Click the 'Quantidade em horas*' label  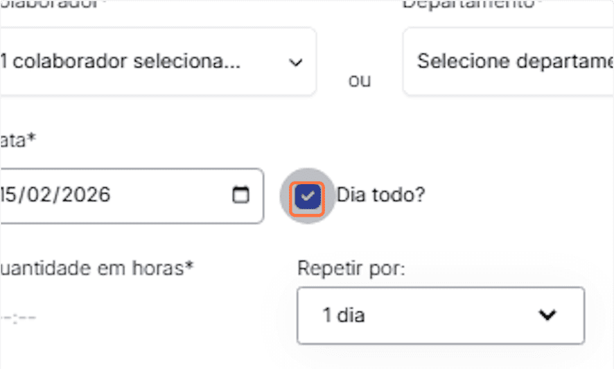click(97, 268)
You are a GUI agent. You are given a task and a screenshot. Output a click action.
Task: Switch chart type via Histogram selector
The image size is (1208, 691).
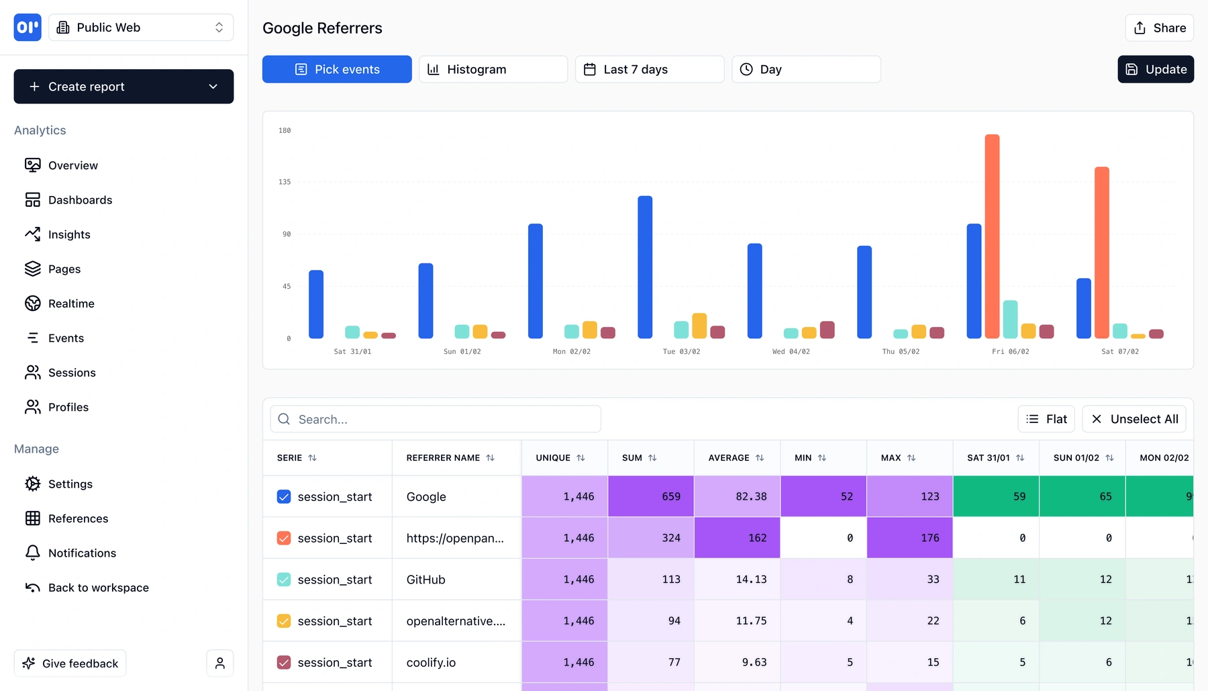point(493,68)
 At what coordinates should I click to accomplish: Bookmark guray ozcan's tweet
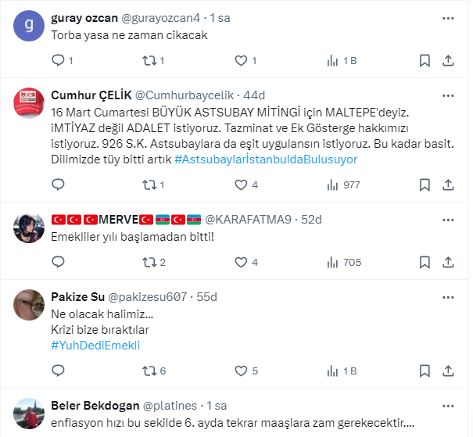[424, 60]
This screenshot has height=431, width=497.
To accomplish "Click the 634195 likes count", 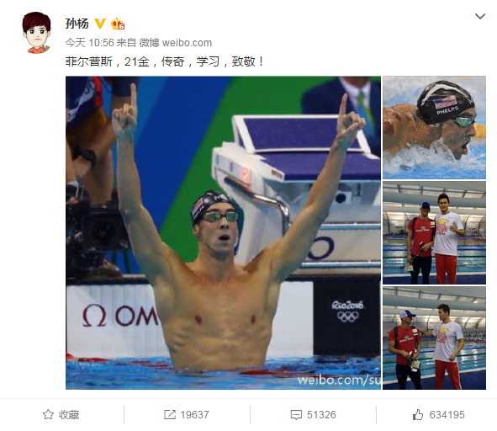I will [x=447, y=414].
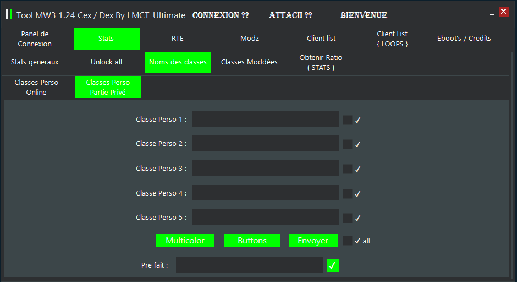
Task: Select the Eboot's / Credits tab
Action: 464,39
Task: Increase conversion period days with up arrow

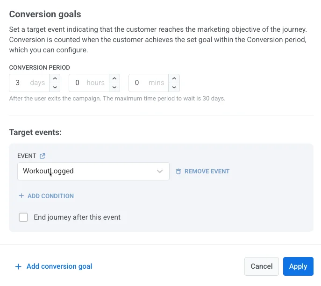Action: coord(55,79)
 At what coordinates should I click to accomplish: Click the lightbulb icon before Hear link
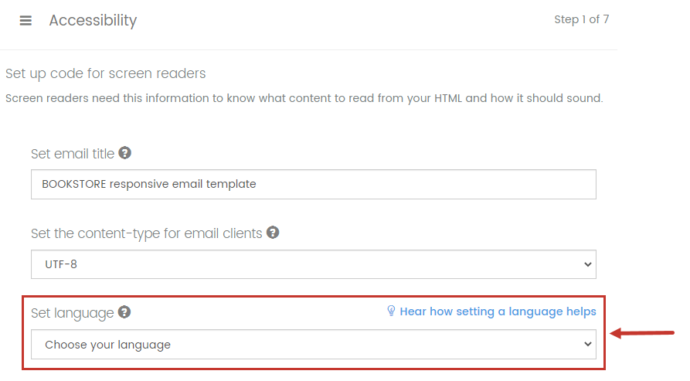click(391, 311)
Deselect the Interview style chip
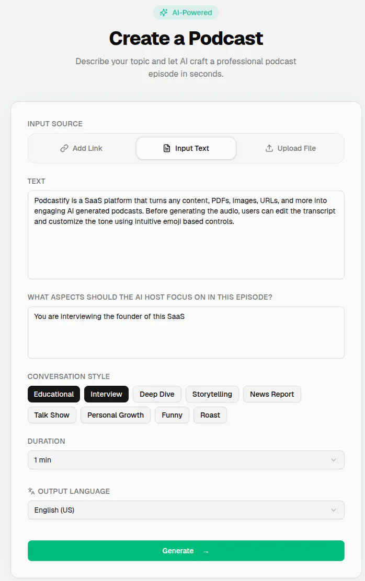Screen dimensions: 365x581 106,394
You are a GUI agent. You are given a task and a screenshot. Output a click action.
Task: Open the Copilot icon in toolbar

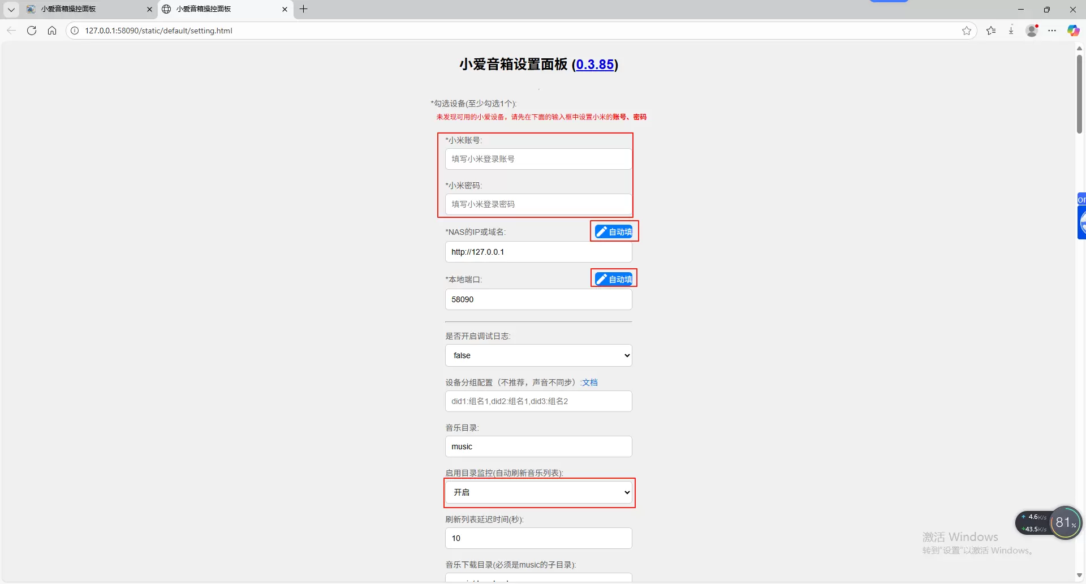point(1073,31)
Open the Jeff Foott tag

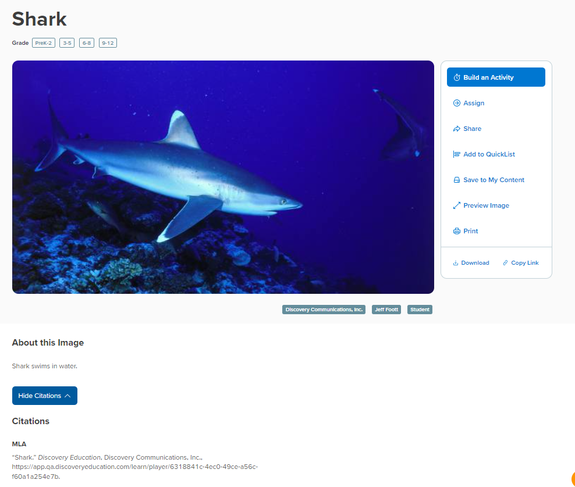386,310
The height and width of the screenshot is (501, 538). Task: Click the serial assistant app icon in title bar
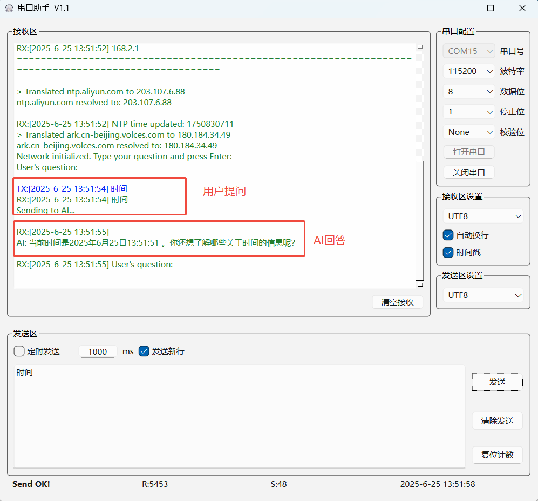pyautogui.click(x=9, y=8)
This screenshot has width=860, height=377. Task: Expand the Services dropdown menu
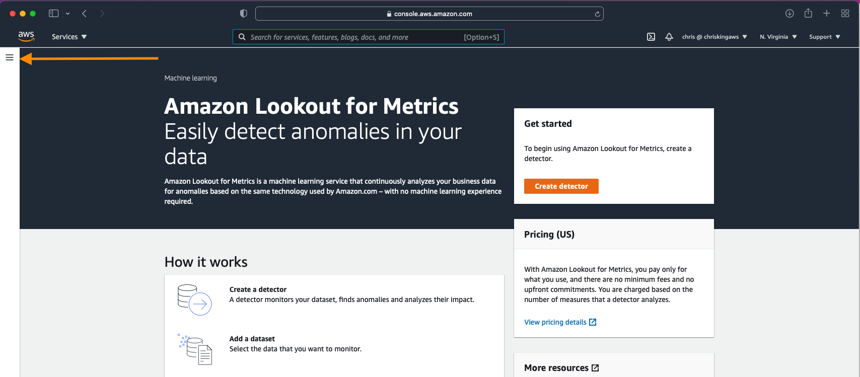[69, 37]
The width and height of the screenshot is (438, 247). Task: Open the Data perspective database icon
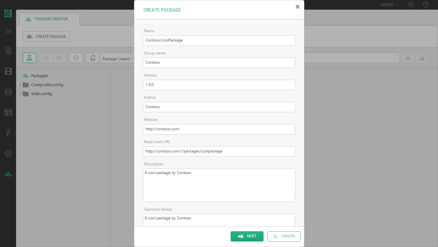[x=8, y=92]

============================================================

Copy the part of the records that opens with the line containing "The width and" and closes with the end of the records, leaving the pictures out of your answer.

§ **Problem solution**:
The width and height of the screenshot is (438, 247). Task: Open the Data perspective database icon
[x=8, y=92]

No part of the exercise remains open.